LOS BORBONES Y LA REVOLUCIÓN ESPAÑOLA


La familia Borbón, que ocupara el trono de Francia con Enrique IV, había llegado al máximo de su poderío en la época de Luis XIV, el llamado Rey Sol. Aspiraba este soberano a extender la hegemonía francesa en Europa, y con ese fin se dispuso aprovechar la coyuntura que le brindaba su matrimonio con la hermana de Carlos II, el monarca español, ante cuyo lecho de enfermo disputábase agriamente la sucesión, pues carecía el trono de heredero directo; además del rey de Francia, se interesaba en el pleito el soberano austríaco, los derechos de cuya casa eran tan válidos como los del francés.

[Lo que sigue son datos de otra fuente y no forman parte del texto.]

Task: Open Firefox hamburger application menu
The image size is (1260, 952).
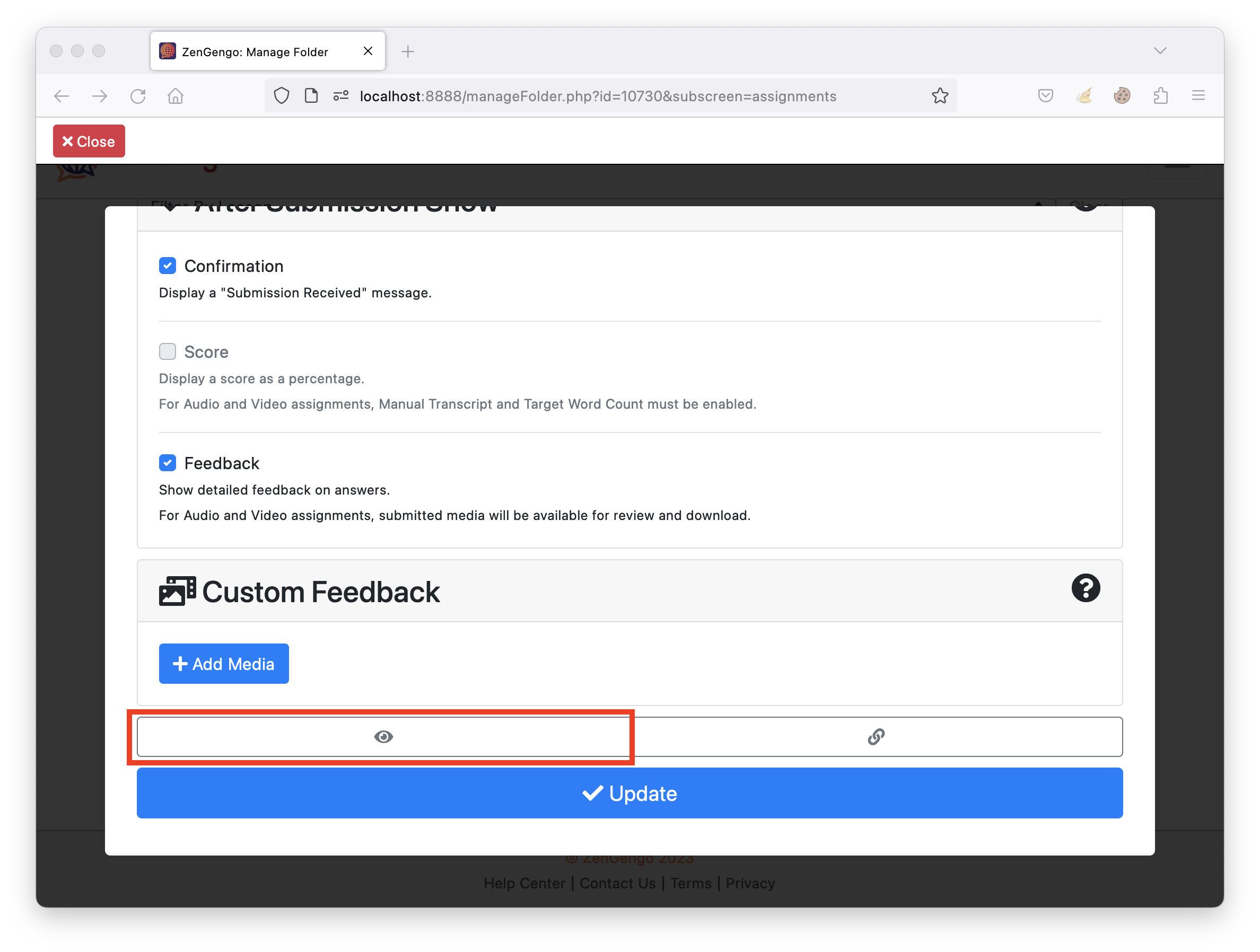Action: [1198, 95]
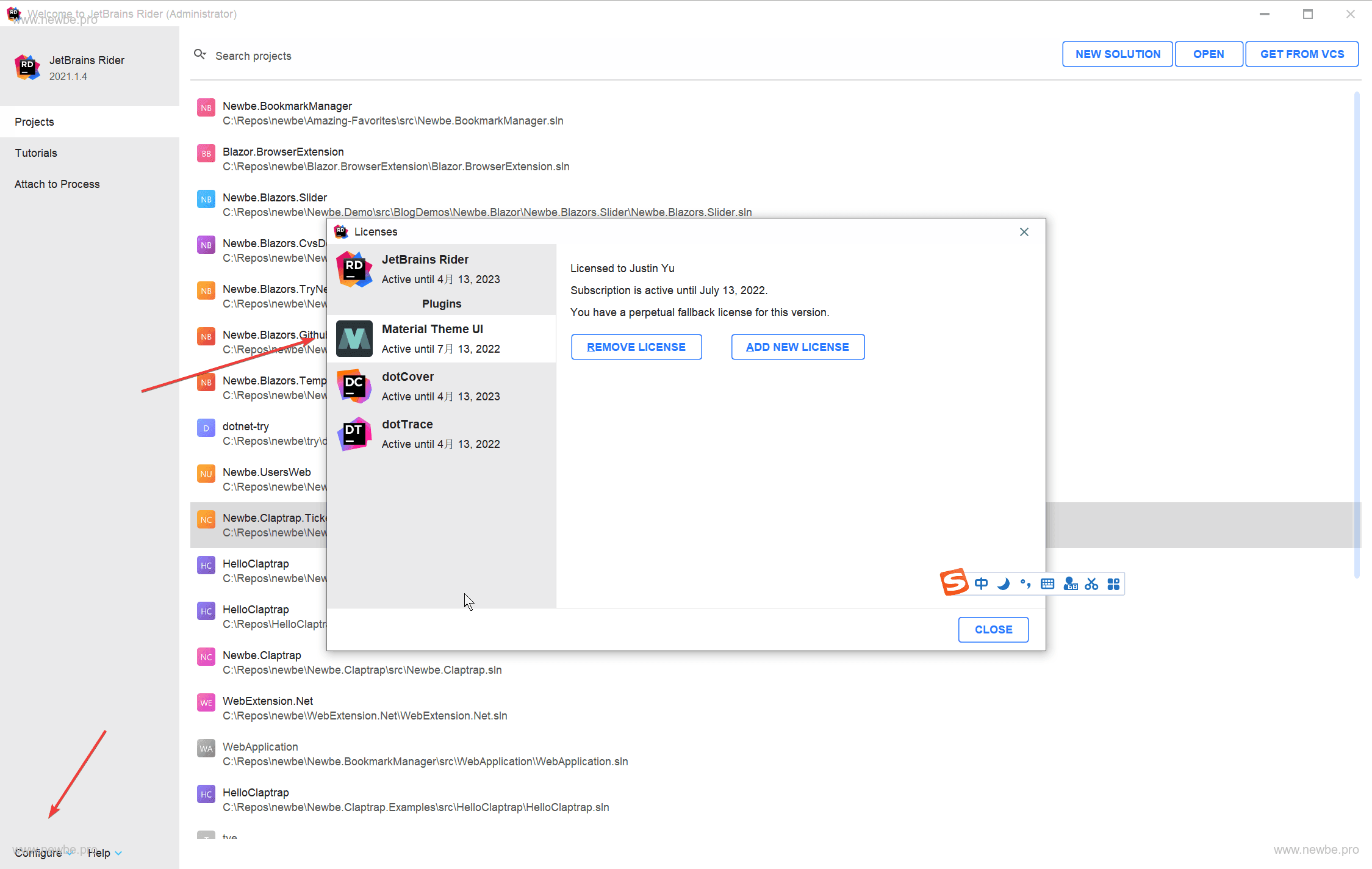Click the project list vertical scrollbar
Screen dimensions: 1372x869
(x=1357, y=333)

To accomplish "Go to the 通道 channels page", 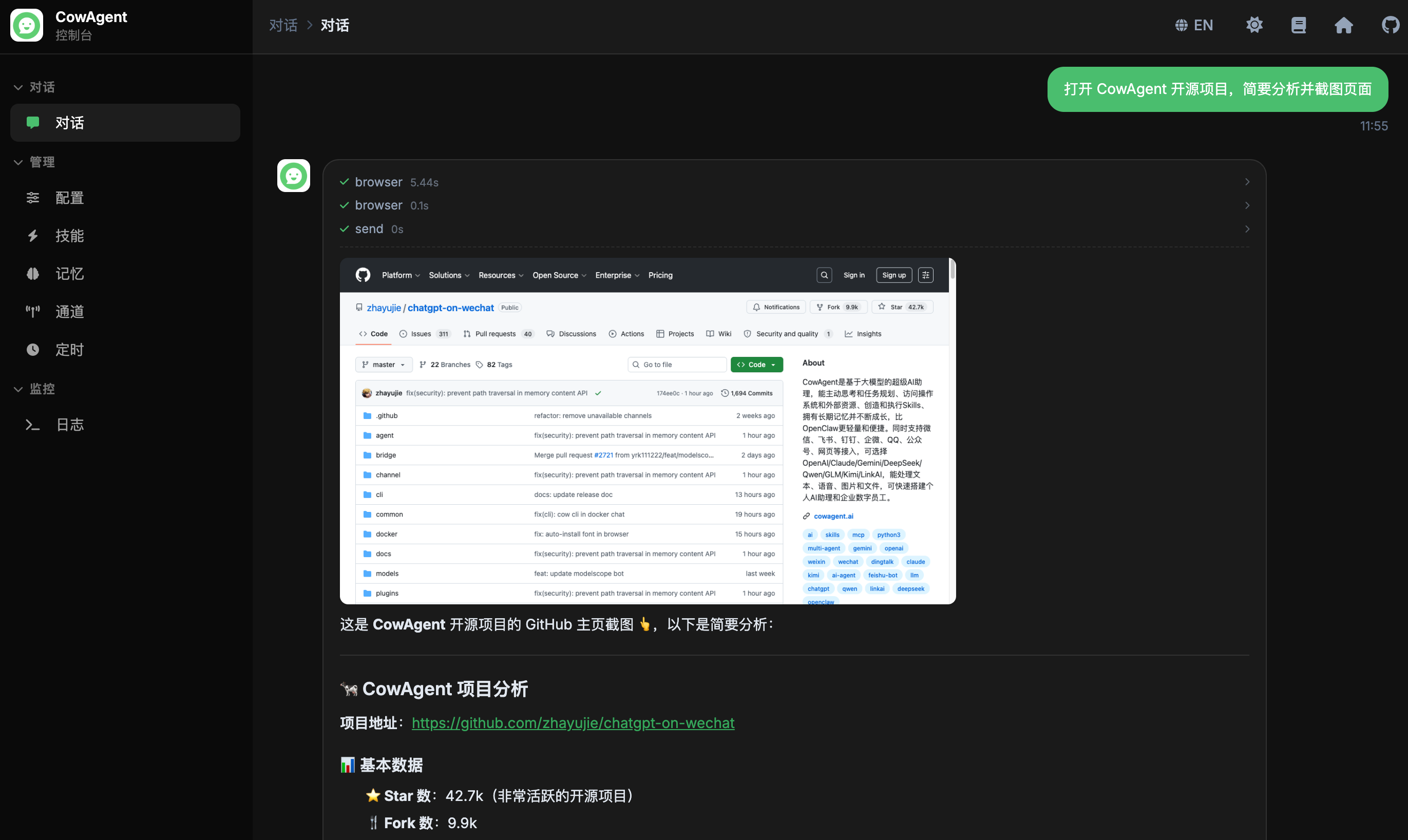I will (x=69, y=311).
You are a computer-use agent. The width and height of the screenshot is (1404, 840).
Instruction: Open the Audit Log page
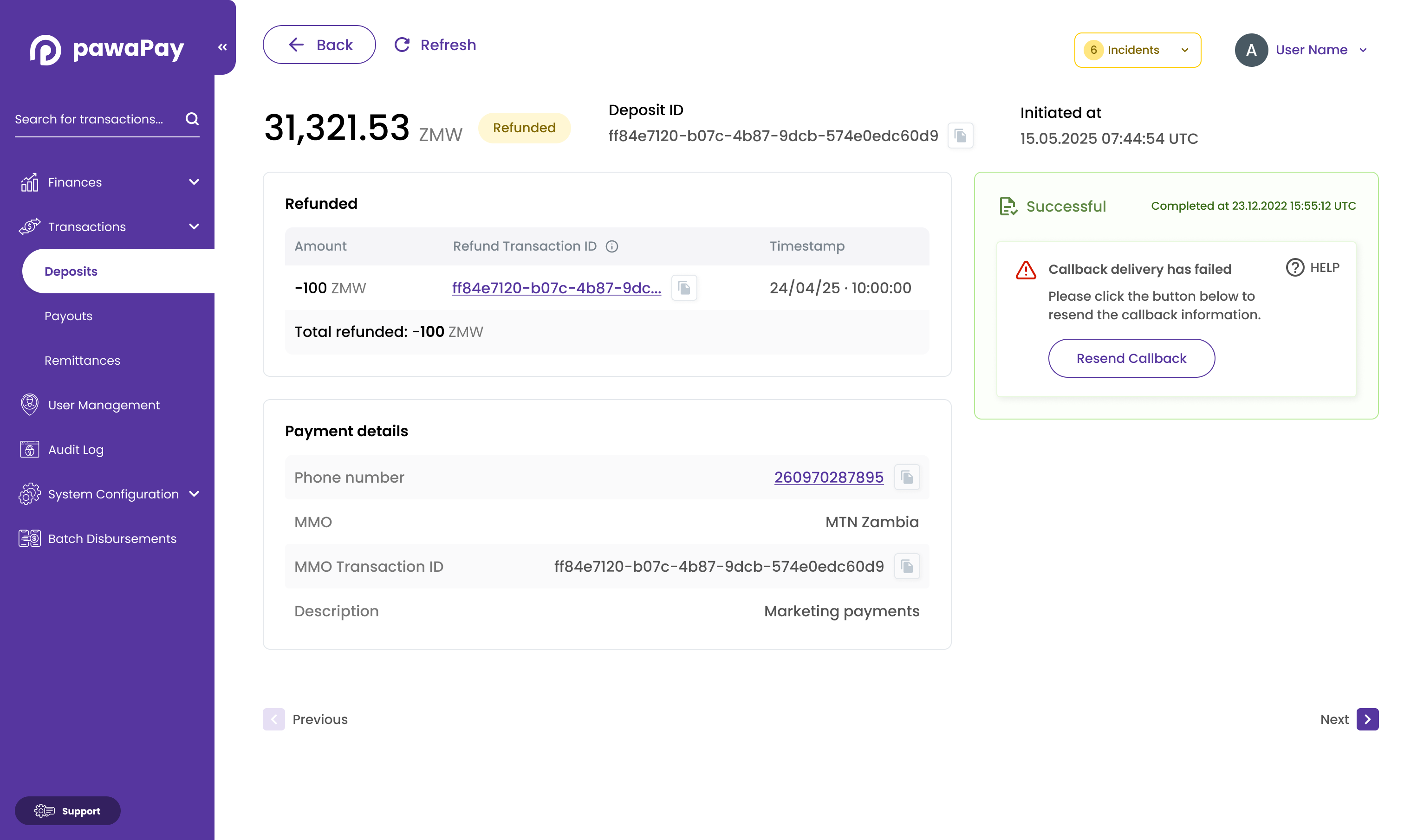[76, 449]
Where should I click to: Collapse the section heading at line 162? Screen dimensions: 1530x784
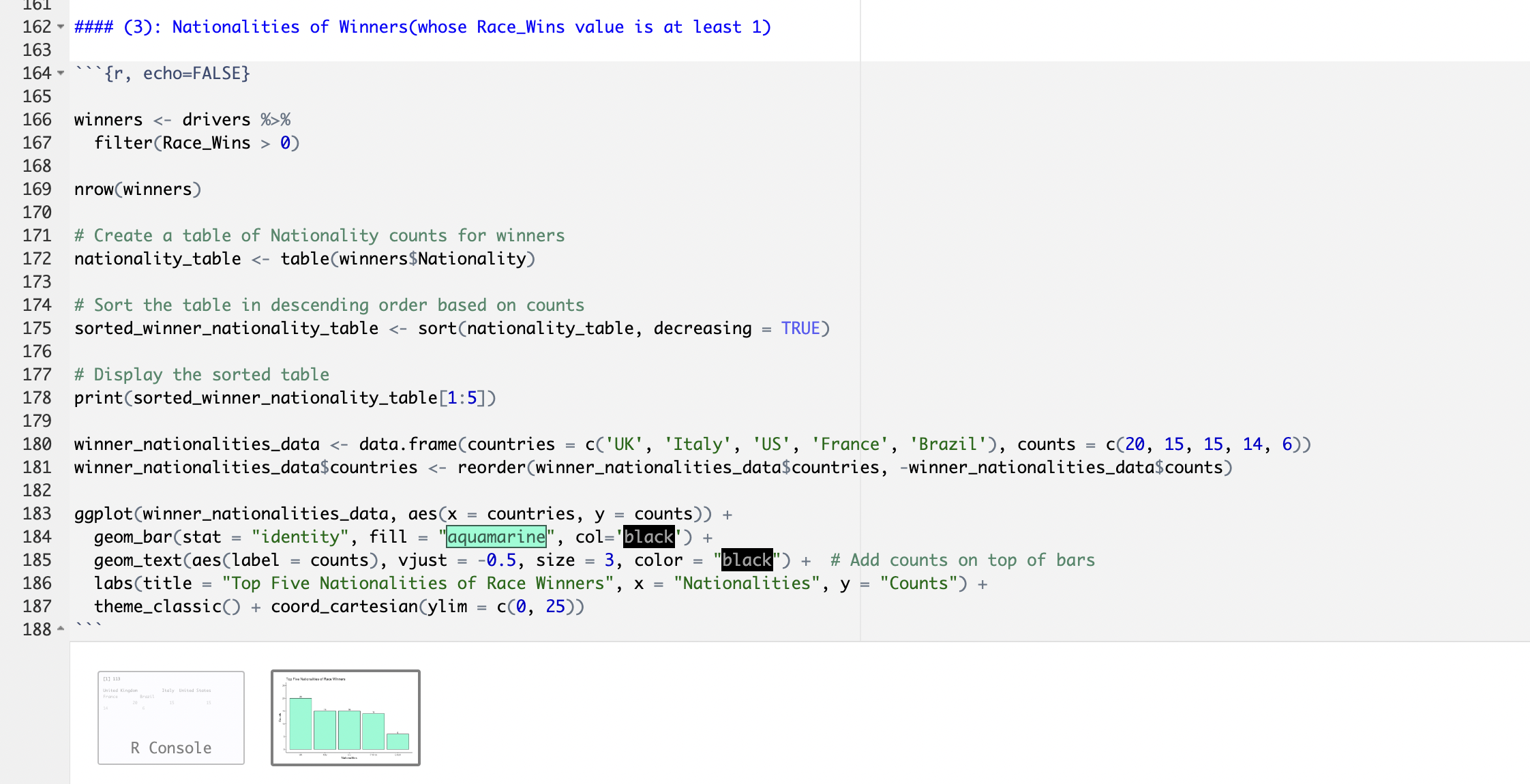click(x=61, y=27)
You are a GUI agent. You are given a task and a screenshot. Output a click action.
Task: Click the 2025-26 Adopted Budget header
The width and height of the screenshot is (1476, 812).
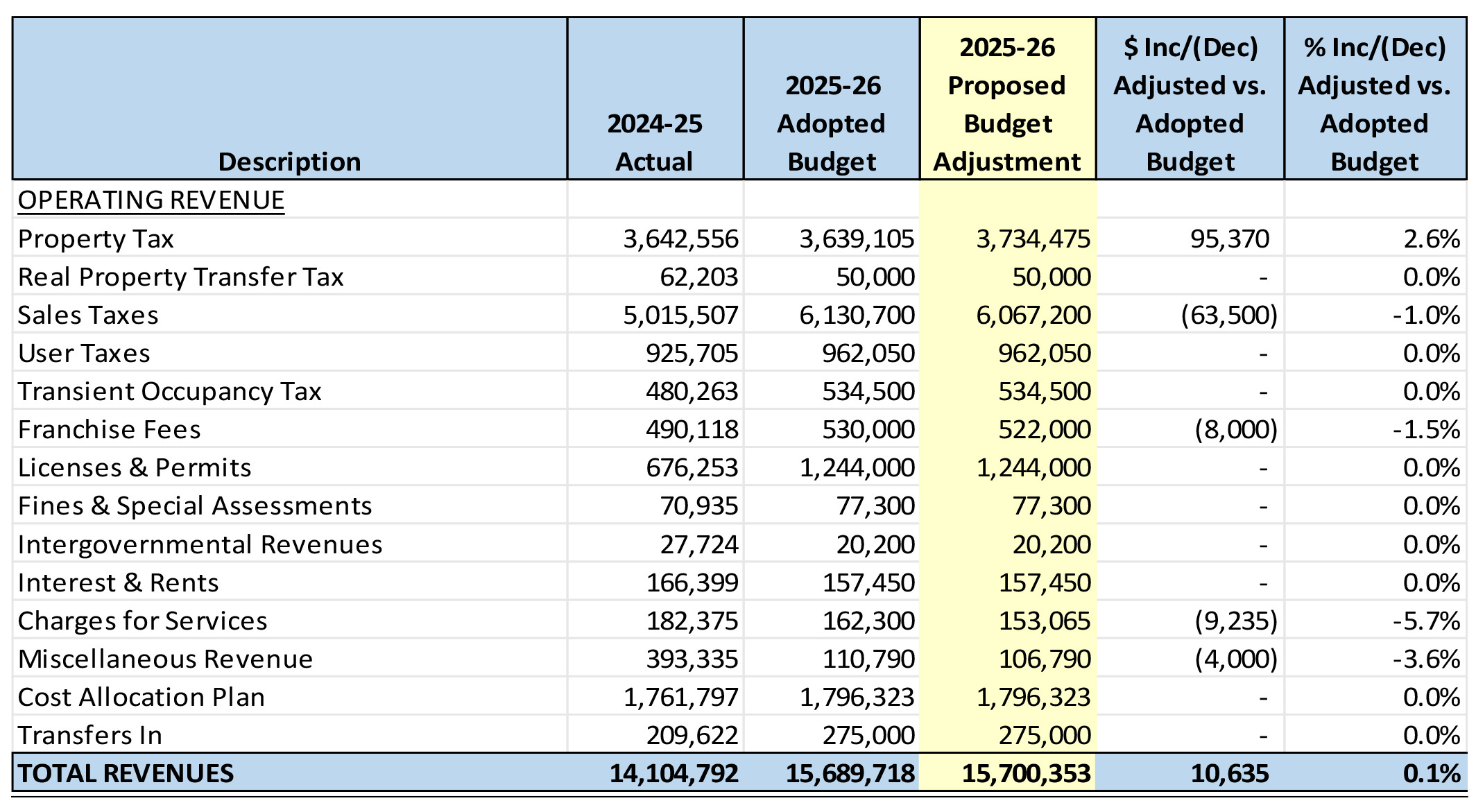click(832, 123)
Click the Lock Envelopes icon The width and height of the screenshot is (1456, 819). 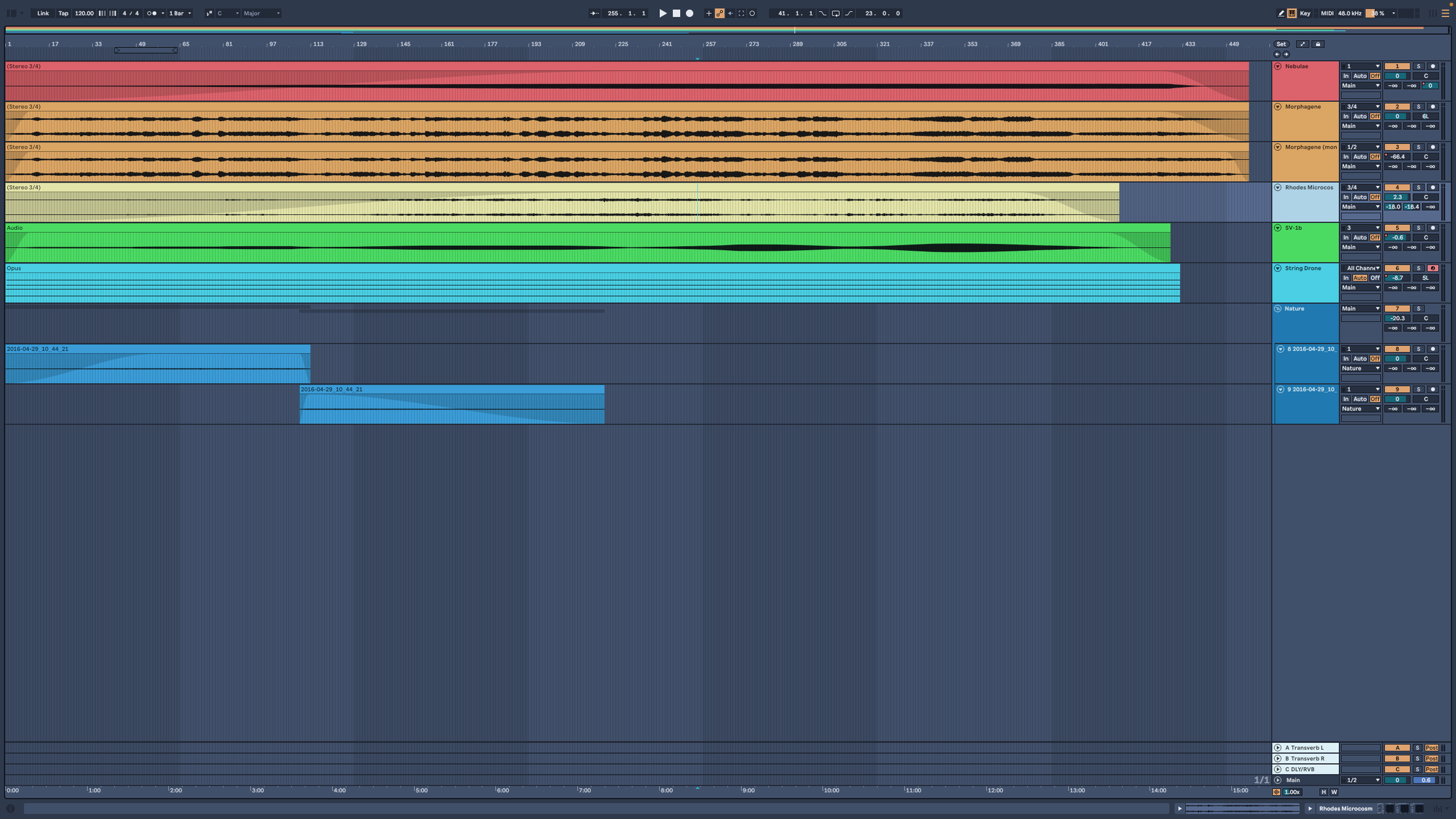[x=1318, y=44]
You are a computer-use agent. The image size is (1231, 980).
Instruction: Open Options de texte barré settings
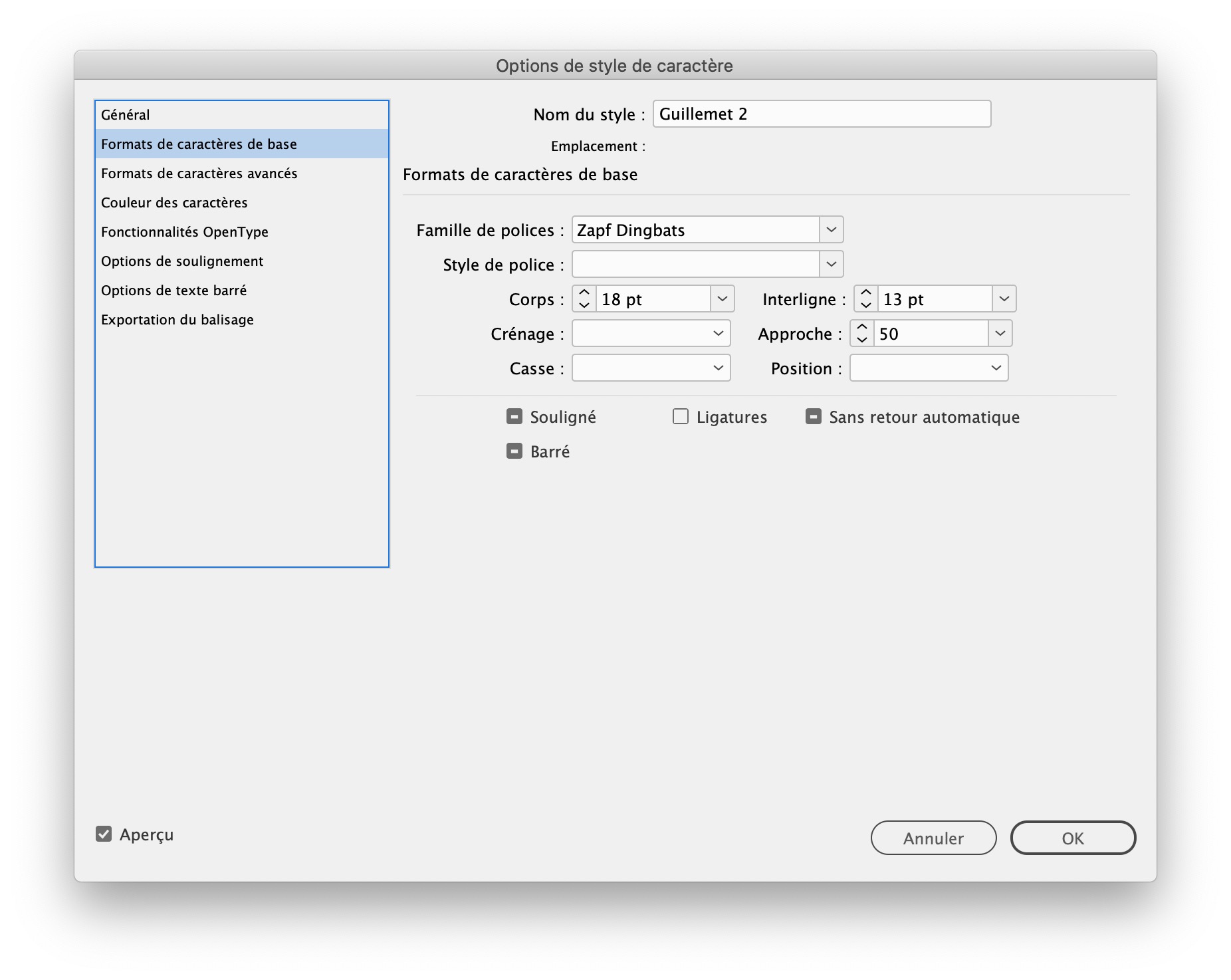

Empero, el influjo de la corte de Versalles se impuso, y Carlos II, ya en los umbrales de la muerte, dictó testamento y puso la corona de España en las sienes de Felipe de Anjou, hijo segundo del delfín de Francia y nieto, por lo tanto, de Luis XIV.

El nuevo rey era un mozalbete de dieciséis años, criado en el ambiente de endiosamiento al Rey Sol, educado por Fenelón en las humanidades clásicas y ajeno al practicismo propio de la política.

El 22 de enero de 1701 entró Felipe V en España, después de haberse despedido de sus hermanos y amigos en la frontera, atribulado por dejar el mundo frívolo de Versalles.

Apenas había dado los primeros pasos en el gobierno, hubo de salir de España y marchar a Italia para defender sus dominios, invadidos por el emperador de Austria, resentido por la solución dada al problema dinástico; esta campaña fue la primera escaramuza de la larga guerra de Sucesión, desatada a causa de la presencia de los Borbones en España, en cuyo transcurso el país se dividió en dos parcialidades, la una adicta al Borbón y la otra fiel a la casa de Austria. Inglaterra, Holanda y Portugal entraron en el conflicto en apoyo del archiduque Carlos de Austria, para evitar la preponderancia europea de los Borbones. El Levante español se mostró en general adicto al archiduque; las dos Castillas y Andalucía, borbónicas. La guerra fue indecisa, y la suerte de los beligerantes, veleidosa. Cuando murió el emperador de Austria y el archiduque Carlos ocupó el trono de aquel imperio, Inglaterra temió la eventualidad que antes apoyara, y abandonó la causa del archiduque en España. Otro tanto hicieron sus aliados, y esto, más que la suerte de las armas, dejó asentada definitivamente la dinastía borbónica en el solio real de España.

Los tratados de Utrecht, por los que se puso fin a la guerra, representan verdaderas actas de liquidación del imperio español, consumada por el iniciador de la nueva línea dinástica española: Gibraltar y Menorca pasaron a manos británicas; Sicilia y las islas vecinas, a las del duque de Saboya, y Gran Bretaña obtuvo además el real permiso para dedicarse al comercio de esclavatura en las posesiones españolas de ultramar.

Para velar por el cumplimiento de los tratados, se creó la Triple Alianza -Gran Bretaña, Francia y Holanda-, como quien monta una guardia junto a un sepulcro por miedo a que resucite el poderío allí enterrado.